----- DATA SHOWN -----
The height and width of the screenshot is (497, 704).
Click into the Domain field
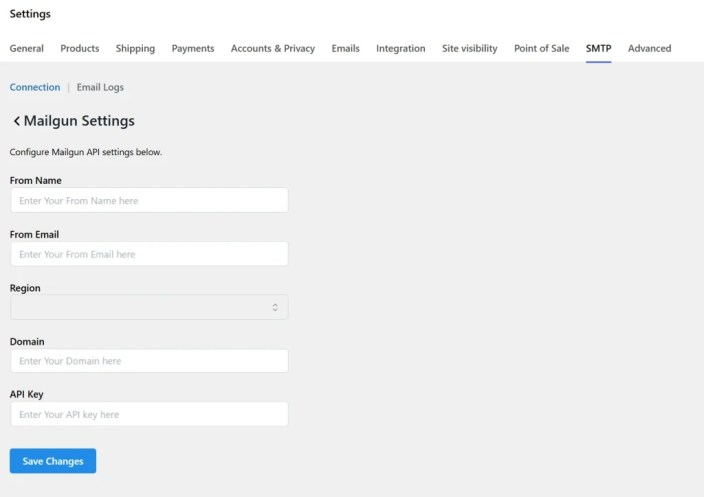[x=149, y=361]
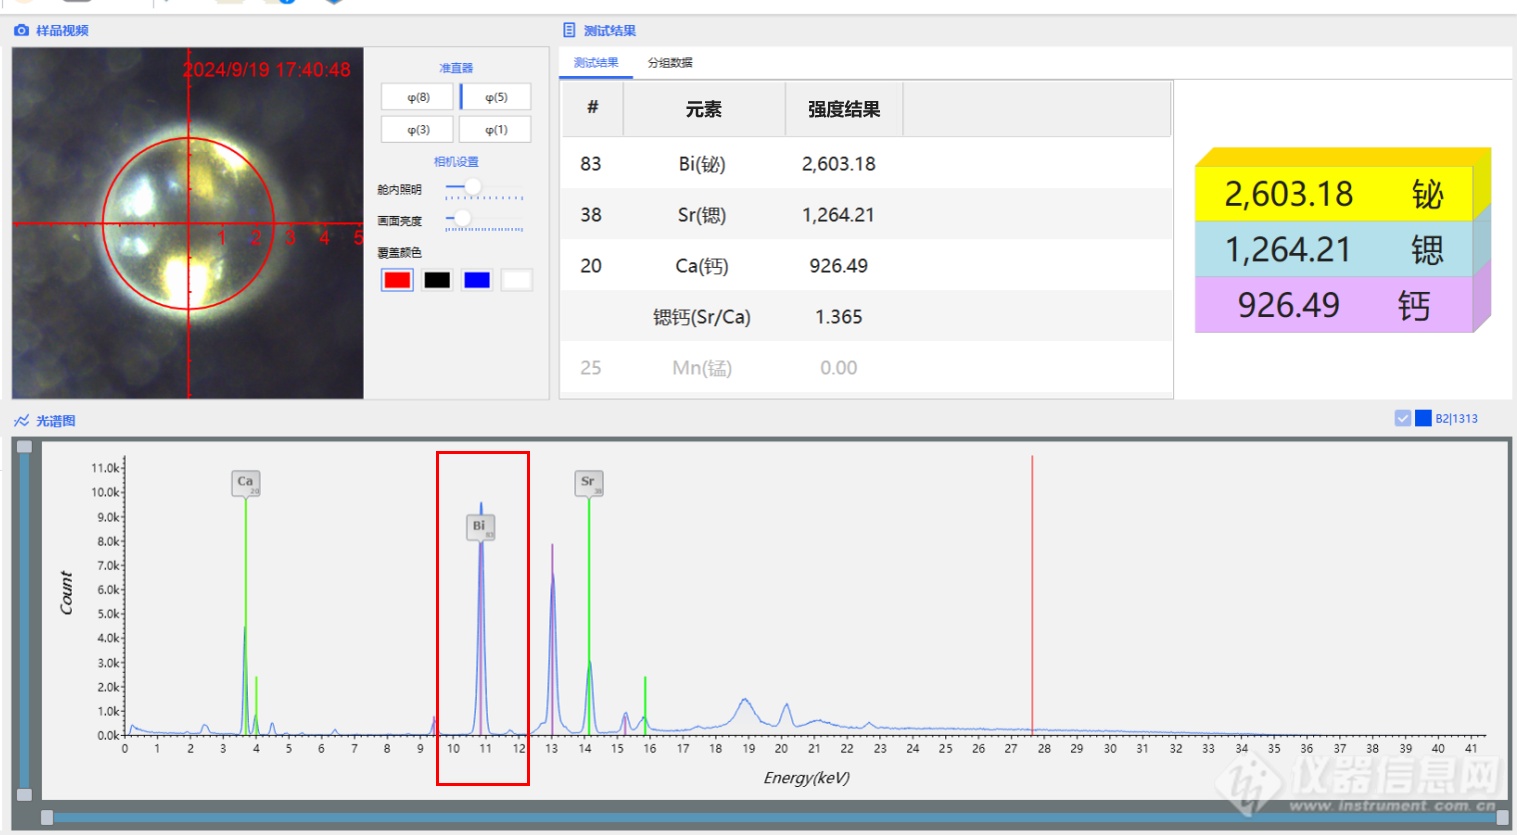The image size is (1519, 835).
Task: Click the camera icon beside 样品视频
Action: [21, 30]
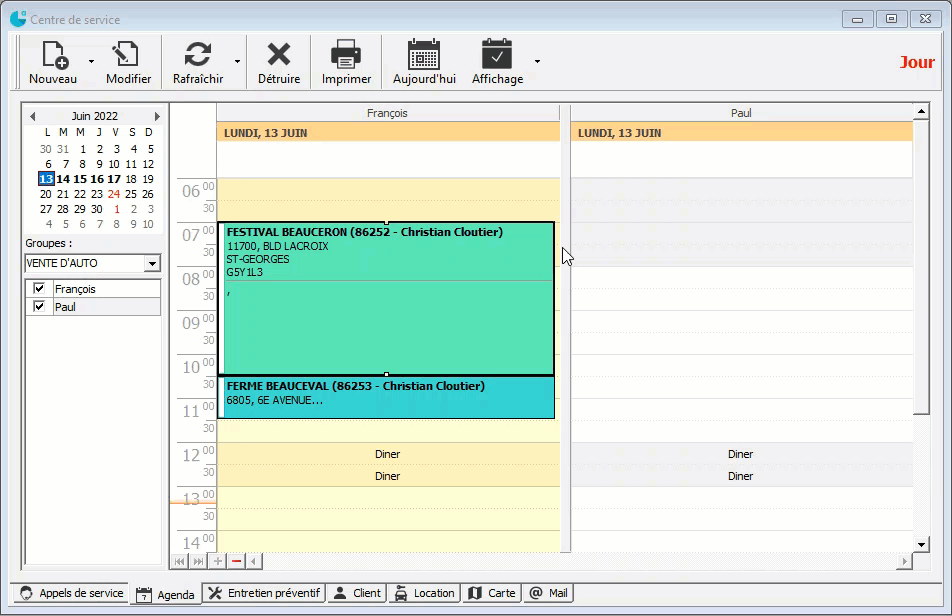Click the Détruire delete icon

pyautogui.click(x=279, y=55)
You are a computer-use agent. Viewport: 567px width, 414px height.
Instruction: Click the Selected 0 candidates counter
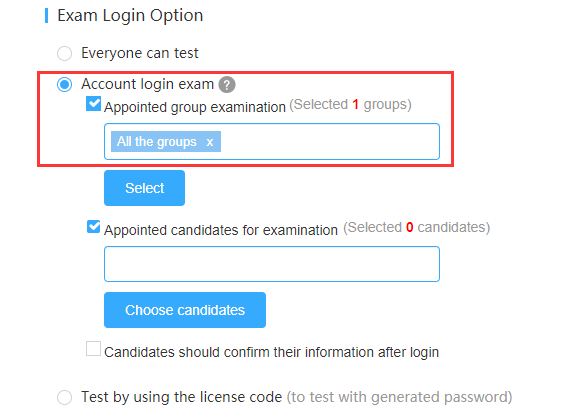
-----
An exact retyping of the material, minus the pictures, is the required answer.

REPLY TO THE TASK:
The height and width of the screenshot is (497, 704).
Click into the Domain field
[x=149, y=361]
The image size is (1519, 835).
Task: Click the camera icon beside 样品视频
Action: [21, 30]
Click the Détruire delete icon

pyautogui.click(x=279, y=55)
You are a computer-use agent. Viewport: 567px width, 414px height.
Instruction: Click the Selected 0 candidates counter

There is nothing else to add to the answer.